Tuesday, 26 February 2019

How to reconstruct Ambedkar's thought


It is usual, when speaking of a genuine thinker, to update his theory to take account of subsequent developments in the fields he had studied or contributed to.

It is foolish to apply wholly foreign, and false, ideas- no matter how modish- to 'frame' that thinker.

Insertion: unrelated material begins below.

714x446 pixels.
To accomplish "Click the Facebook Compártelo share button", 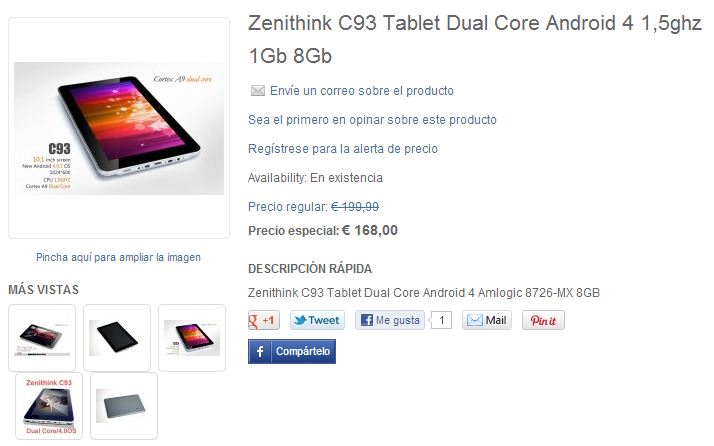I will [x=292, y=351].
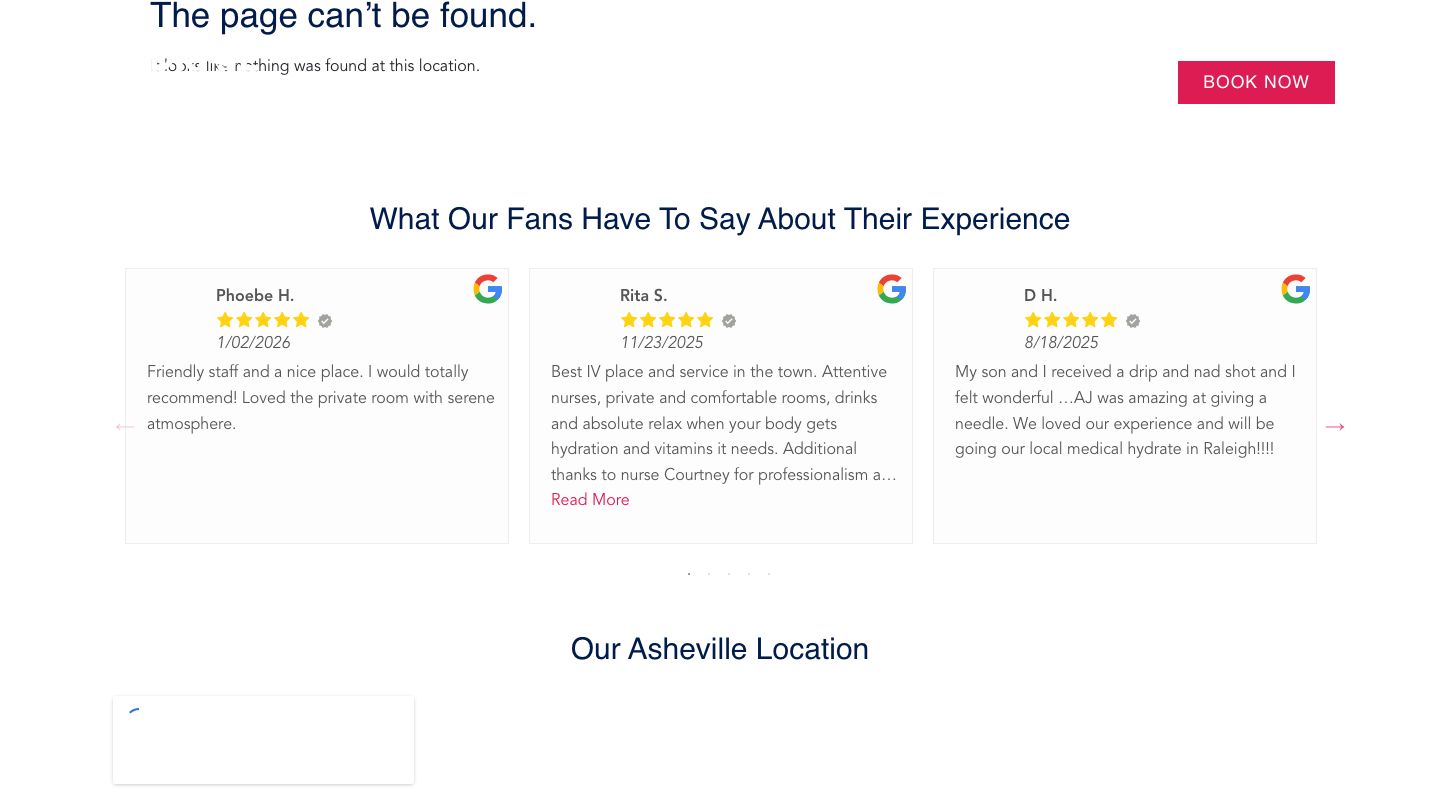Screen dimensions: 1440x810
Task: Click reviewer name Phoebe H.
Action: pyautogui.click(x=255, y=296)
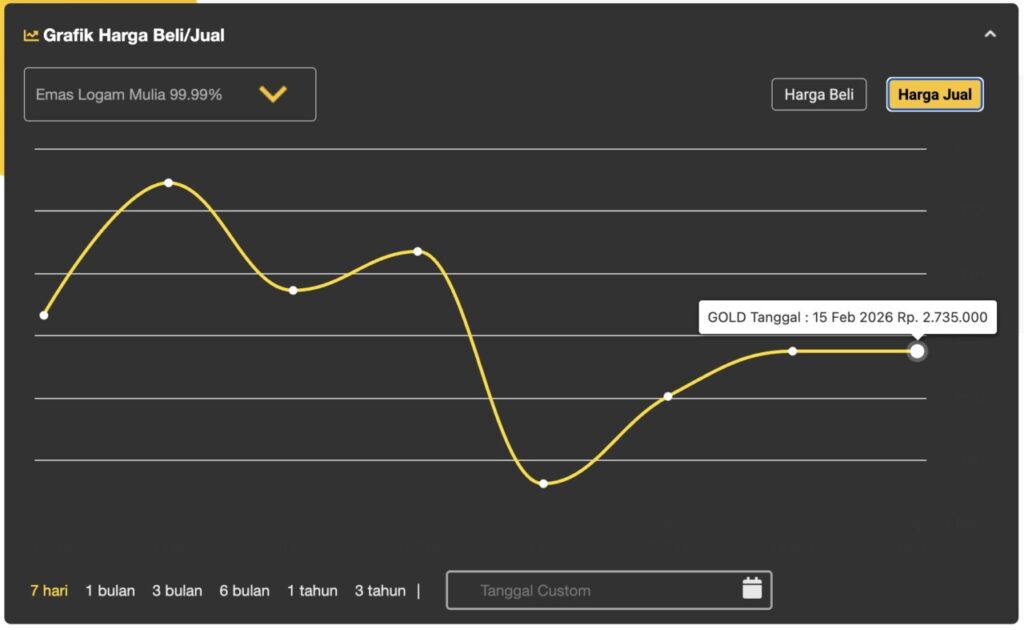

In the case of Ambedkar, we can easily reconstruct his thought by focusing on 3 separate, but related, present day fields of inquiry

1) 'Law & Economics' not just of the Coase/Posner type but as arising from a natural extension of Seligman & Beard's approach. This is quite different from standard 'mechanism design' because it accommodates mimetic effects of a 'moral Tardean' type and can have a description in actor-network theory.
By itself, this won't get us very far. However, the Buddhism Ambedkar was attracted to relied heavily on Darwin's theory of Evolution. This meant, when he was in America, he was influenced by

2) Baldwinian Evolution which in turn requires a Game theoretic description in order to gain tremendous explanatory power. I may mention Waddington's 1941 book, 'The Scientific Attitude' as one which influenced young Indian people who were keen to reject Eugenic explanations of the Caste System. This enables us to interpret Ambedkar in terms of 'costly signals' and 'separating equilibria' which in turn relate to coordination and discoordination games, involving canalisation or the damming up of evolutionary capacitance, as arising at every Schelling focal point. Markets can thus be understood as always involving hedging and regret minimization.

3) Buddhist Logic as Type theoretic and thus capable of univalent Foundations. This ties in with Dewey type Pragmatism.

Oh dear. I just bored myself. Nobody is interested in reconstructing Ambedkar's thought. We just want to use the imprimatur of his name to say the stupidest thing possible.